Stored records
↓↓↓

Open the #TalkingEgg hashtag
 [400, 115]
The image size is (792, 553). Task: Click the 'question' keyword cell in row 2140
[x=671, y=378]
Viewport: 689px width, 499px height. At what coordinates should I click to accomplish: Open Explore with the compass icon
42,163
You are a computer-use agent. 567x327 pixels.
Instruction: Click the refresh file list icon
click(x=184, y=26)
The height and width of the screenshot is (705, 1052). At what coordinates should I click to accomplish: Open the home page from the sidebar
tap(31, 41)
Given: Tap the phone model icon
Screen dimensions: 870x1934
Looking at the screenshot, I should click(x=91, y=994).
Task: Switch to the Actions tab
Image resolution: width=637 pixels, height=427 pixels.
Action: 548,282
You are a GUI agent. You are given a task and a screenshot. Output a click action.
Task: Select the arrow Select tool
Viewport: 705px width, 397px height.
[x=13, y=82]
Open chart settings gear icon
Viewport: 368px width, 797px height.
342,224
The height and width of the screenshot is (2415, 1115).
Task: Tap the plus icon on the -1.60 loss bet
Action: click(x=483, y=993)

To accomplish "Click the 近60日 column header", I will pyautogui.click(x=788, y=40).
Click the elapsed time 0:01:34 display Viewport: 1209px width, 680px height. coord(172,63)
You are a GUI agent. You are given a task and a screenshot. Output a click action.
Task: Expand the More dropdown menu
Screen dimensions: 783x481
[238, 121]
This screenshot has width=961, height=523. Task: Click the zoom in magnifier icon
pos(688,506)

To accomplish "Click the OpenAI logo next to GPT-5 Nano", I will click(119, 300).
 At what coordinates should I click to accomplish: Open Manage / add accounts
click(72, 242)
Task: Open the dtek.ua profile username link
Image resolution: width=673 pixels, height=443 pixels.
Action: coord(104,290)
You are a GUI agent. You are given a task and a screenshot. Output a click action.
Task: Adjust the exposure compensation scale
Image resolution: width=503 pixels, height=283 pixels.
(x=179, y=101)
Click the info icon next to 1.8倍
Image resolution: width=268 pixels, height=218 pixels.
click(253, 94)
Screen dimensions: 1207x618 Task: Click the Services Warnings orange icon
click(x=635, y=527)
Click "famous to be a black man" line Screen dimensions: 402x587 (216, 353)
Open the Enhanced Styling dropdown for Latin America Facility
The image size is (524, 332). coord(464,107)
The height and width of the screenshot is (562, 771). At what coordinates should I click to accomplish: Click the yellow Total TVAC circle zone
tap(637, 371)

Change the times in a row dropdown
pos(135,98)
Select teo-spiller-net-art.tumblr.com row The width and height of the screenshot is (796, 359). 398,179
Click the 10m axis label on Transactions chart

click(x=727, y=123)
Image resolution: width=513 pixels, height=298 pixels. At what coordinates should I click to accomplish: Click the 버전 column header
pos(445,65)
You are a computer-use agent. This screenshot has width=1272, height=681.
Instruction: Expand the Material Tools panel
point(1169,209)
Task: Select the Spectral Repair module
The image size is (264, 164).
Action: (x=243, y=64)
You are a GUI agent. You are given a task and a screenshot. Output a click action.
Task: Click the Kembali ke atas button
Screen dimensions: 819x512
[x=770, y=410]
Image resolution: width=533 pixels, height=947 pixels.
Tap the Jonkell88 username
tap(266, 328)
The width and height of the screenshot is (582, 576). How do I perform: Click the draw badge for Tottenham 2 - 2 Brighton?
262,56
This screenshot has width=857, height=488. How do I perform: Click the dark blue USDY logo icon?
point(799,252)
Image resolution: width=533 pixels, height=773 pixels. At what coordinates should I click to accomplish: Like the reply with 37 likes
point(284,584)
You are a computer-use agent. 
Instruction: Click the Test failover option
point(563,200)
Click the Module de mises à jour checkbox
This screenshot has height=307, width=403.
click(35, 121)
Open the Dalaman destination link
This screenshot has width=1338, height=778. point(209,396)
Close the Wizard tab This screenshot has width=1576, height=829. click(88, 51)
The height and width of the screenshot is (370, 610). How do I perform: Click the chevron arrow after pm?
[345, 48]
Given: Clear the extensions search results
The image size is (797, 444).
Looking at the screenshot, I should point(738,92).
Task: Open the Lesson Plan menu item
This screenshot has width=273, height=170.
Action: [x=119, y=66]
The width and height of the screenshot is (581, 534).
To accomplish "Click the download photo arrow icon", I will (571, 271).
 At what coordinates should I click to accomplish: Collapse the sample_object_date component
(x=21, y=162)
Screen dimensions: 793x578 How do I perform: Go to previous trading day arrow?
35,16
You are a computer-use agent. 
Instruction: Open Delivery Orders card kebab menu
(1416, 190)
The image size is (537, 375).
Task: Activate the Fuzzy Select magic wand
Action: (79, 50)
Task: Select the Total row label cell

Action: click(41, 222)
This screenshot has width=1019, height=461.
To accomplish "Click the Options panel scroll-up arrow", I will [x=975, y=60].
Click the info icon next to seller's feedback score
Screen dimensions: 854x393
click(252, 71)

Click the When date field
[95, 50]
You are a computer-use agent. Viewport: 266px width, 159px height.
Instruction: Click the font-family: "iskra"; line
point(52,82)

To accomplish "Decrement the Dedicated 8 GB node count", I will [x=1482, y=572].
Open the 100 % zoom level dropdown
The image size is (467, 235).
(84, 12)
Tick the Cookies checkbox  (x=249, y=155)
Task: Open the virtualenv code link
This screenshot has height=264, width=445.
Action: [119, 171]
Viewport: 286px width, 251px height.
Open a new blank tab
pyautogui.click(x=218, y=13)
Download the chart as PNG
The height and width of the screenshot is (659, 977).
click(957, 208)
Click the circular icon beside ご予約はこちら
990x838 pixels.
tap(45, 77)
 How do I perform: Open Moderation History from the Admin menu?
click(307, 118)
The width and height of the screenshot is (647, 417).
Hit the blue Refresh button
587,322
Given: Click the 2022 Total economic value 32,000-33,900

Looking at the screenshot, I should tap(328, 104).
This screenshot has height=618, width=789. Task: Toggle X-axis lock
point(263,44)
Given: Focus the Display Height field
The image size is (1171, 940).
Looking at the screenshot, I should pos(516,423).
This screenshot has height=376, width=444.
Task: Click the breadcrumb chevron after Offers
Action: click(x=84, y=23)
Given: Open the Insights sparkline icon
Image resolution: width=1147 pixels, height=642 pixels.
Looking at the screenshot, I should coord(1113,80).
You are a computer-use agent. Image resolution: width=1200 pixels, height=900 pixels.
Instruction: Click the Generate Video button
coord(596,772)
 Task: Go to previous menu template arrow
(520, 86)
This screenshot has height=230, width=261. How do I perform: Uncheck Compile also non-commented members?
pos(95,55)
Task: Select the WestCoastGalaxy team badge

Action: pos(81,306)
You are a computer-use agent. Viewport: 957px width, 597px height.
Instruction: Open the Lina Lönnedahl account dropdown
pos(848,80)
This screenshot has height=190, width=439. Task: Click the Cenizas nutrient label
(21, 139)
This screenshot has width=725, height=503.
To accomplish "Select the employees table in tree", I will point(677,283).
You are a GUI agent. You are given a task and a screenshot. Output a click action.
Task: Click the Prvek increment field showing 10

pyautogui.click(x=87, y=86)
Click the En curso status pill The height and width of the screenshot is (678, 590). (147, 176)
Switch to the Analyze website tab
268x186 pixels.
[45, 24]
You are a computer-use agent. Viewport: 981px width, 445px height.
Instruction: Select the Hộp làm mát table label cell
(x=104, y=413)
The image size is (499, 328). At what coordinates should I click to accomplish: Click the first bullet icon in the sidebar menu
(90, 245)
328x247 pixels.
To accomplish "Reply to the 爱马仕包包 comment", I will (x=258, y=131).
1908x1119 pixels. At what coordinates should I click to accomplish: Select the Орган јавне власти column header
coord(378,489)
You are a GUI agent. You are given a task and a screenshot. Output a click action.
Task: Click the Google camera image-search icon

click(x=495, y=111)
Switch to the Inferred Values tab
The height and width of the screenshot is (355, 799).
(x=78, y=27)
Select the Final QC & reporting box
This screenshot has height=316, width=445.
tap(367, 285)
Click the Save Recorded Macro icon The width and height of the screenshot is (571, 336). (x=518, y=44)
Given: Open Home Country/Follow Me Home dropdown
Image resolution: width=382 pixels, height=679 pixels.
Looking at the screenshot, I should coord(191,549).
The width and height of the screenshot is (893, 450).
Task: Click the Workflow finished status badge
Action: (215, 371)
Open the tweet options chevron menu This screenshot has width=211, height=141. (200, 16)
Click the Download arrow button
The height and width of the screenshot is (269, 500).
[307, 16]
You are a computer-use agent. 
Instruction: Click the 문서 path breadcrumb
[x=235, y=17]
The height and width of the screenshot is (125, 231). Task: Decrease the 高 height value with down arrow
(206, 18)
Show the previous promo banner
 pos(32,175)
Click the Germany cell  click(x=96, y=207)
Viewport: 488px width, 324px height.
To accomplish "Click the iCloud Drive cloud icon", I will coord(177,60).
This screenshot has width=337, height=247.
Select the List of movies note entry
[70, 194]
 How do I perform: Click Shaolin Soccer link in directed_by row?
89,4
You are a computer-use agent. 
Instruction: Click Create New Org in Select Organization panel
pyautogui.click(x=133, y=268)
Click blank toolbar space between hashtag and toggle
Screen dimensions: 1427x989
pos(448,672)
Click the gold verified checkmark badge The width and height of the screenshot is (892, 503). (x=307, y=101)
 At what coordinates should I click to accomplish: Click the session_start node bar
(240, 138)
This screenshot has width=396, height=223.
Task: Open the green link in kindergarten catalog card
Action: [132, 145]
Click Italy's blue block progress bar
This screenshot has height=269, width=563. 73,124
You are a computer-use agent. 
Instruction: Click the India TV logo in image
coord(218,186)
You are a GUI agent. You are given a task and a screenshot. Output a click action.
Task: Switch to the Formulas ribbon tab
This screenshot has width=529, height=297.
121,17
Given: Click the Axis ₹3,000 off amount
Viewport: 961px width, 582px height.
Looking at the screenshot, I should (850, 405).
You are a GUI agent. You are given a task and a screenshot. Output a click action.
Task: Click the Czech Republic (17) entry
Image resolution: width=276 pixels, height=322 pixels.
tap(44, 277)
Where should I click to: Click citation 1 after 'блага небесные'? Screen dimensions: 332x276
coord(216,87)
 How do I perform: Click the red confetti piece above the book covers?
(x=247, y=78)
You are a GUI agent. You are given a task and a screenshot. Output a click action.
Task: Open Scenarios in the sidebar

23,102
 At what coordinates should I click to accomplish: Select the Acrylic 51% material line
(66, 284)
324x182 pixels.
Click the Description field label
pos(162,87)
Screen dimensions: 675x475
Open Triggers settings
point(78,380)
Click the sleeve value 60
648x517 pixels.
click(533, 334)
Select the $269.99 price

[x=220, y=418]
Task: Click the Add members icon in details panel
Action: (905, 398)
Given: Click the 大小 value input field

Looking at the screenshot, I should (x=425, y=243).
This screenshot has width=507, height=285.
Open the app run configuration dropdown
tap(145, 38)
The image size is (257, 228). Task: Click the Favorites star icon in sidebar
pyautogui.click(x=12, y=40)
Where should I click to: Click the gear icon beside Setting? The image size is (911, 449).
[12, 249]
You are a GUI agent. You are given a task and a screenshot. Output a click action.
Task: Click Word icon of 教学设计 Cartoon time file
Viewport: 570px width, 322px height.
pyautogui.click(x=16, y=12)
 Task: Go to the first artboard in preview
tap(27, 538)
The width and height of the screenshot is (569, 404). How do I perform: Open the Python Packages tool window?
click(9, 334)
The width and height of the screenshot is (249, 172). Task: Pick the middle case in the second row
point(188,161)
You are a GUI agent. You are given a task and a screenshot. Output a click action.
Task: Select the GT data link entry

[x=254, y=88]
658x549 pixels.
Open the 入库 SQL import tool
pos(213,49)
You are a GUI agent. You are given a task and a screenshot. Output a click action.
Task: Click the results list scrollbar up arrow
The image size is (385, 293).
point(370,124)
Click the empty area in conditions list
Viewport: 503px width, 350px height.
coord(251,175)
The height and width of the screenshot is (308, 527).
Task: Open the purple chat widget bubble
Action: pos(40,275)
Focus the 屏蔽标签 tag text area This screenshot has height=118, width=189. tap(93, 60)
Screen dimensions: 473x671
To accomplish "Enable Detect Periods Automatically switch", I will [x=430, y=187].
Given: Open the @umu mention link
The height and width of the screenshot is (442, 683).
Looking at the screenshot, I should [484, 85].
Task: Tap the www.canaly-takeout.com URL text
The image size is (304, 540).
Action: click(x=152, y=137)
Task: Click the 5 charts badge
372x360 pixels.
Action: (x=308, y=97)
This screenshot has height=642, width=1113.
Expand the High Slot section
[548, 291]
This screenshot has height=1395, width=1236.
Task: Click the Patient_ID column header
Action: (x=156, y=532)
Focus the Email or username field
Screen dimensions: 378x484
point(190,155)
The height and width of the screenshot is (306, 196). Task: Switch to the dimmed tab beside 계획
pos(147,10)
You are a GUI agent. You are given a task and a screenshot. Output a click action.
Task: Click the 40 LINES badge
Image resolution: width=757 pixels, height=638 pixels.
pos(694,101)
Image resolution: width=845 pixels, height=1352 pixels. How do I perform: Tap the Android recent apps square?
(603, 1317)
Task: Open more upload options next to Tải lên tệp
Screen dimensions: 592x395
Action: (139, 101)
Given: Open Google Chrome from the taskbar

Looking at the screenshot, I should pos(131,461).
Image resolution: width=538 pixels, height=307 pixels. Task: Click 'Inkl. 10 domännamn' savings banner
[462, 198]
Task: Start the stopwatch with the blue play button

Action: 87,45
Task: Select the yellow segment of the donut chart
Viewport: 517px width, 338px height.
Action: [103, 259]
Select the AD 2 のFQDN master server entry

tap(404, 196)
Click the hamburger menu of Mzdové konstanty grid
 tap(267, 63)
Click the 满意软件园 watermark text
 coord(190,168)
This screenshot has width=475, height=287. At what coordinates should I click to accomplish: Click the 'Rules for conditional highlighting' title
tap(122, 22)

↑↑↑

## THE PROBLEM
All lines above between those holding "How do I perform: Open Moderation" and "Given: Focus the Display Height field", inclusive, must be set down unchanged, and no other line may be included.

## COMPLETED EXERCISE
 How do I perform: Open Moderation History from the Admin menu?
click(307, 118)
The width and height of the screenshot is (647, 417).
Hit the blue Refresh button
587,322
Given: Click the 2022 Total economic value 32,000-33,900

Looking at the screenshot, I should tap(328, 104).
This screenshot has height=618, width=789. Task: Toggle X-axis lock
point(263,44)
Given: Focus the Display Height field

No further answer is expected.